As pet insurance market expands, regulators near completion of model law draft that could come as soon as next year

Working with apparently no publicity, a group of state insurance regulators who formed a Pet Insurance task force under the auspices of the National Association of Insurance Commissioners (NAIC) in 2019 is approaching the finish line of a working draft for what could ultimately be America’s first significant piece of legislation for the fast-growing pet insurance industry.

The Pet Insurance Working Group, part of the Property and Casualty Insurance Committee, states on its website that its purpose is to “complete the development of a model law or guideline to establish appropriate regulatory standards for the pet insurance industry.”

The task force of commissioners from 13 states plus the District of Columbia has quietly reached near completion of nine proposed sections in a model draft for a pet health insurance law, first drafted in September 2019 – but not without drawing significant opposition to some aspects of the proposed regulation from the North American Pet Health Insurance Association (NAPHIA), the trade association of pet insurers. We’ll be providing in-depth reports on these remaining issues in upcoming stories.

The law would require all kinds of insurance disclosures and policies from providers that would, in turn, address the kinds of pitfalls we reported on in March and what our reporting will address in an upcoming story that focuses on the wave of newcomers to the U.S. pet insurance market within the last three years. We’ll also be covering the lobbying in state capitals sure to follow the completion of the draft, which can only become law if state legislatures approve it.

Remaining challenges for pet insurance model law

Asked what, in its view, was the most significant remaining issue ahead for the regulators to resolve before the law could be adopted and recommended to states for implementation, a spokesperson for NAIC did not address any of the substantive issues being debated but only pointed to a debate over whether the task force – the Pet Insurance Working Group – had jurisdiction to address the issue of license reciprocity between states.

“There was a lot of discussion on the licensing section,” the spokesperson wrote in an email on Tuesday, pointing to comments offered in the sub-sections of the law from various states, along with stakeholders such as Trupanion, the American Veterinary Medical Association (AVMA), and NAPHIA.  A letter from Washington state insurance regulator Mike Kriedler to the Producer Licensing Task Force also addresses the licensing debate.

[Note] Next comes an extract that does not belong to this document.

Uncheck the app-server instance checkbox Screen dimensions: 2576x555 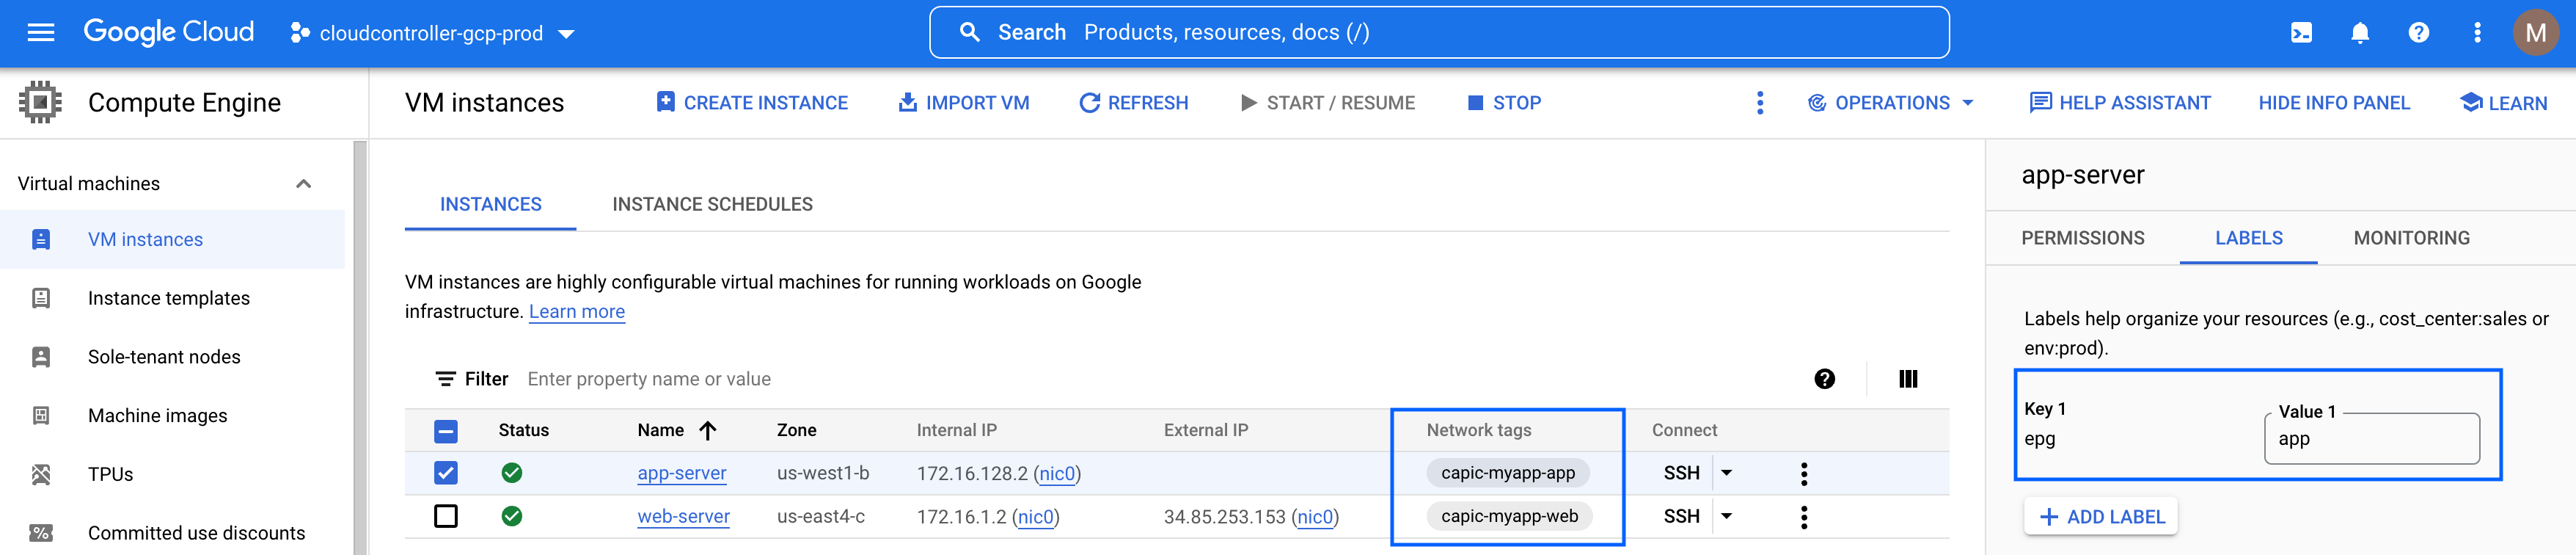[x=446, y=473]

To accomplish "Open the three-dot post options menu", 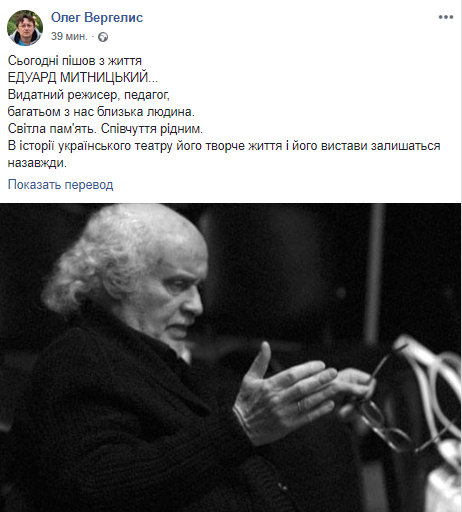I will 445,17.
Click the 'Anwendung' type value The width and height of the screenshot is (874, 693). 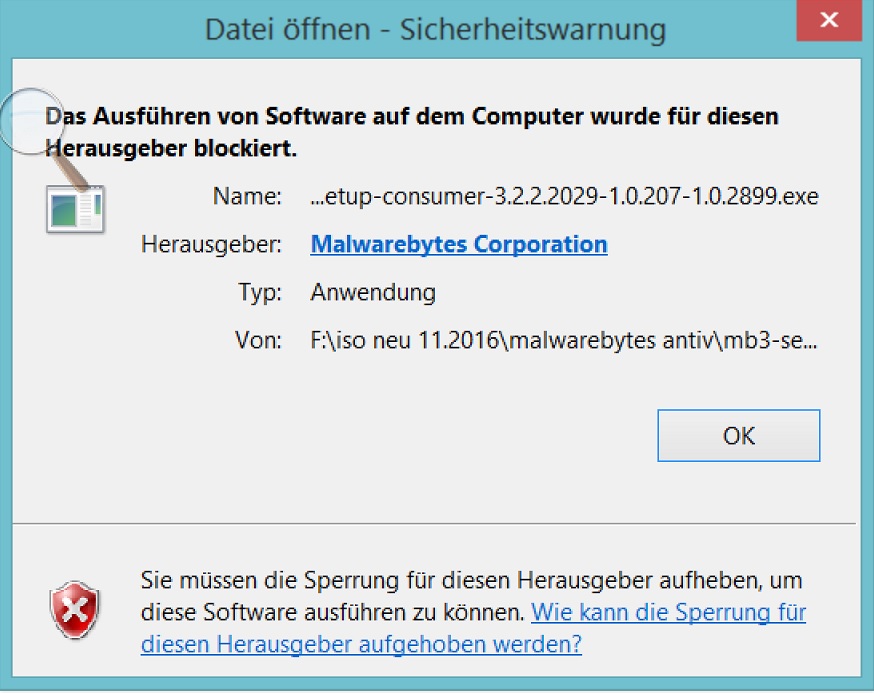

The task force formed at the NAIC’s Summer National meeting in 2019, following a prior working group that had written a now-widely circulated white paper, A Regulator’s Guide to Pet Insurance. “The issue has been actively discussed at the NAIC since December 2016,” the spokesperson, told TCR.

Asked about next steps, the spokesperson told TCR that NAIC is hoping for regulators to vote to approve the draft in April 2021 at its Spring National Meeting. After that, the action will shift to state capitals across the country.

Top-selling pet insurance providers. Source: NAPHIA, 2018
Top-selling pet insurance providers. Source: NAPHIA, 2018

“The Working Group will continue working through comments over the next few months, and finalize a draft that hopefully will be accepted by the whole NAIC at the Spring National Meeting,” the spokesperson said in an email.

[Activities of the Pet Insurance Working Group, including conference call minutes and comments from states and stakeholders on the draft law’s nine sections can be found here.]

Until those recommendations are adopted, as TCR reported last March and as we will show again this month in our upcoming story about startups, American consumers should expect pet insurance to continue to be loosely regulated with vague and fluid policy language — even as pet insurance companies grow, having demonstrated total resilience to economic and social uncertainty as Americans spend more time and money on their pets than ever in 2020.

On October 29, the Seattle-based Trupanion reported $99.4 million in subscription revenue for its third-quarter ending September 30, an increase of 20% compared to the same period in 2019. 552,909 pets were enrolled in Trupanion policies as of September 30, 2020, an increase of 15% compared to the same period in 2019. Nationwide, America’s largest provider, is up from 750,000 subscribers as November 2019 to 880,000 in November 2020, Karen Davis told The Canine Review.

What continues to be more true today than when we reported on Trupanion, Nationwide, and ASPCA Insurance in March, as the pandemic was beginning to rage, is that pet insurance in the United States, despite the regulatory gaps, is still likely to be less cryptic and frustrating than health insurance for people, especially if a company like Trupanion, with its stellar customer service and lightning-fast claims process, continues to do well amid the flurry of new competition, such as pet insurance from Walmart.

*Update: Following publication, Donald Beatty, the Chairman of the task force, responded to TCR’s questions seeking comment in an email:

We expect to have several more conference calls – the next call will discuss Section 7B having to do with waiting periods. We hope to conclude our work before the NAIC Spring Meeting in 2021. The most significant issue has been making sure that consumers understand the product before they buy it.”